Your task is to retype, exactly, the line containing "The width and height of the screenshot is (1372, 887)." and every later line through the end of the listing, with pictures omitted.
*** Materials provided Section Begins ***
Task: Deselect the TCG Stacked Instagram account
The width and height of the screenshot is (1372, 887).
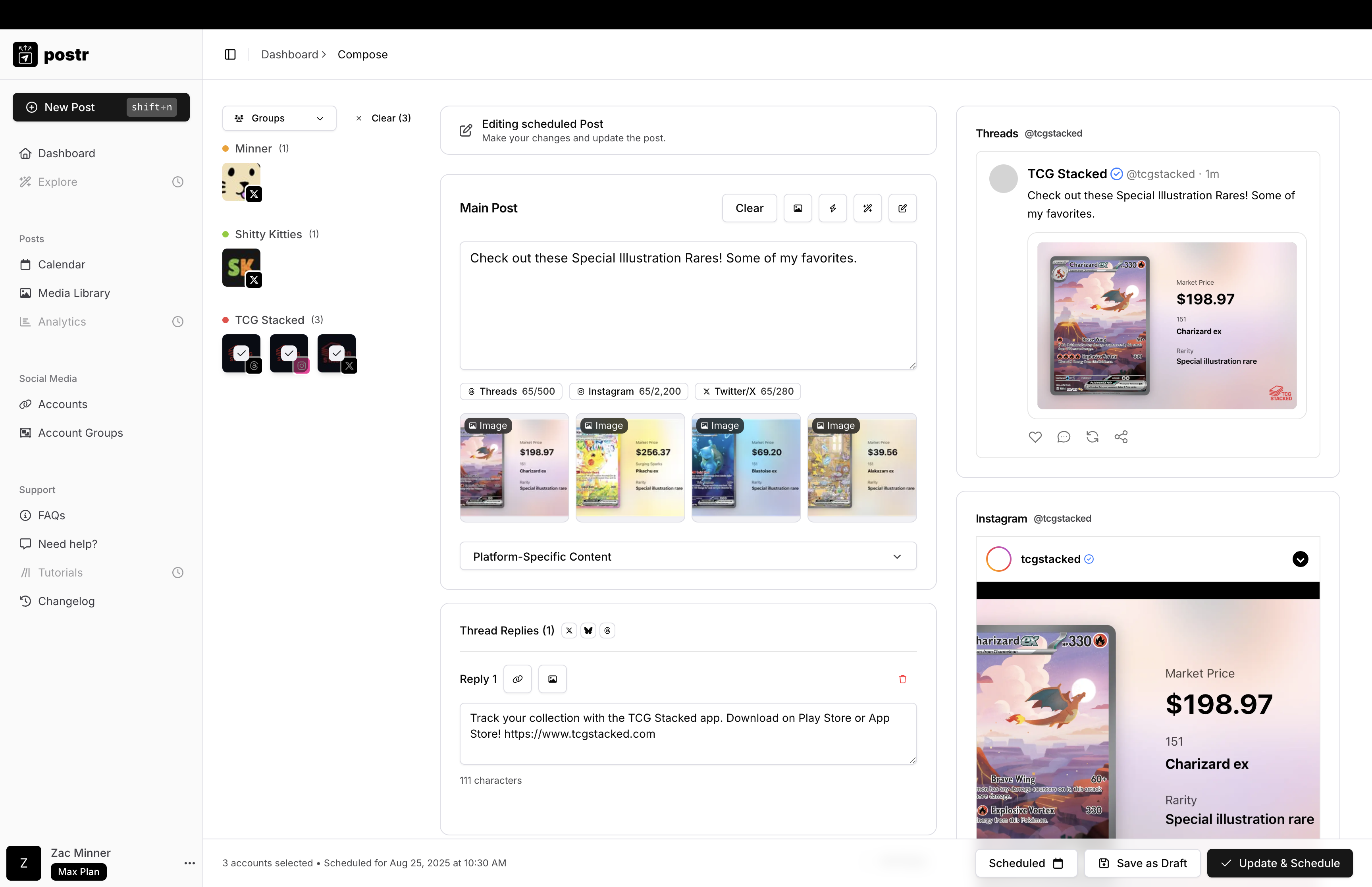Action: pyautogui.click(x=289, y=353)
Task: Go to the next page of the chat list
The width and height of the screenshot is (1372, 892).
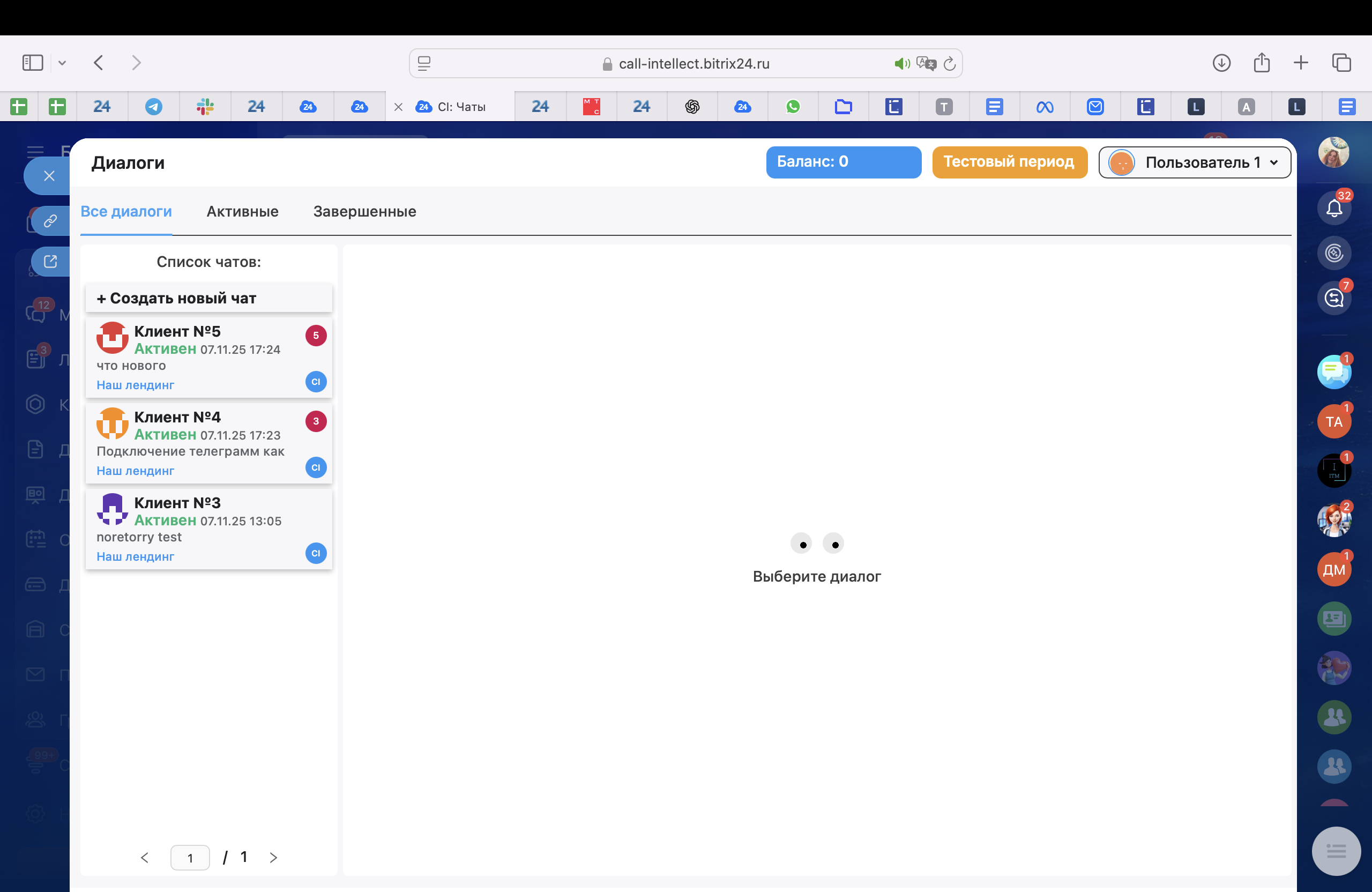Action: coord(273,857)
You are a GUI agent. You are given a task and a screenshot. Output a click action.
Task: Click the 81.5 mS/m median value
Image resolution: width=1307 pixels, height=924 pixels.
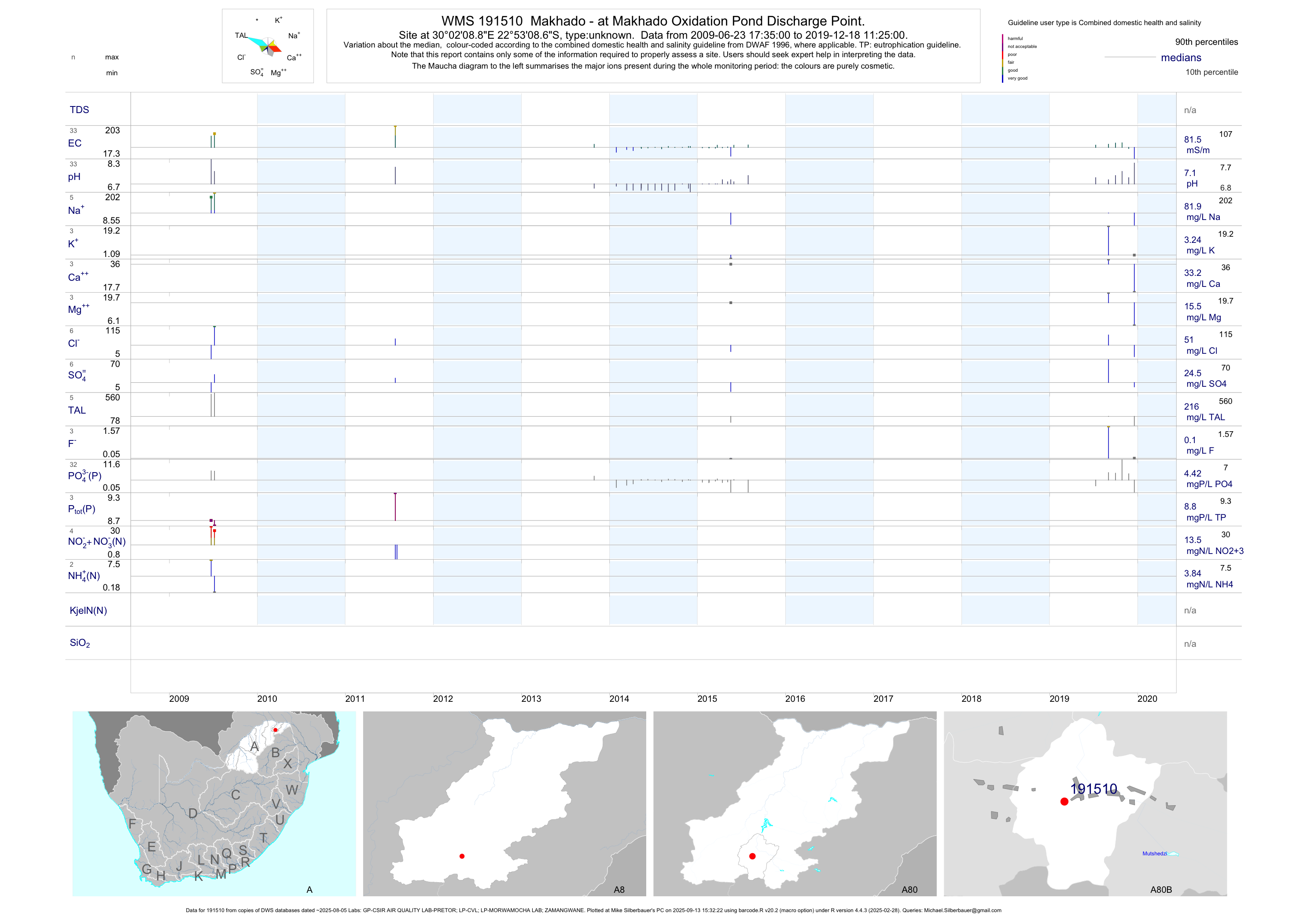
*** Materials provided Section Ends ***
## Task response
The width and height of the screenshot is (1372, 887).
Action: pyautogui.click(x=289, y=353)
Task: Go to the next page of the chat list
The width and height of the screenshot is (1372, 892).
Action: coord(273,857)
You are a GUI agent. You are given a task and a screenshot. Output a click action.
Task: Click the 81.5 mS/m median value
Image resolution: width=1307 pixels, height=924 pixels.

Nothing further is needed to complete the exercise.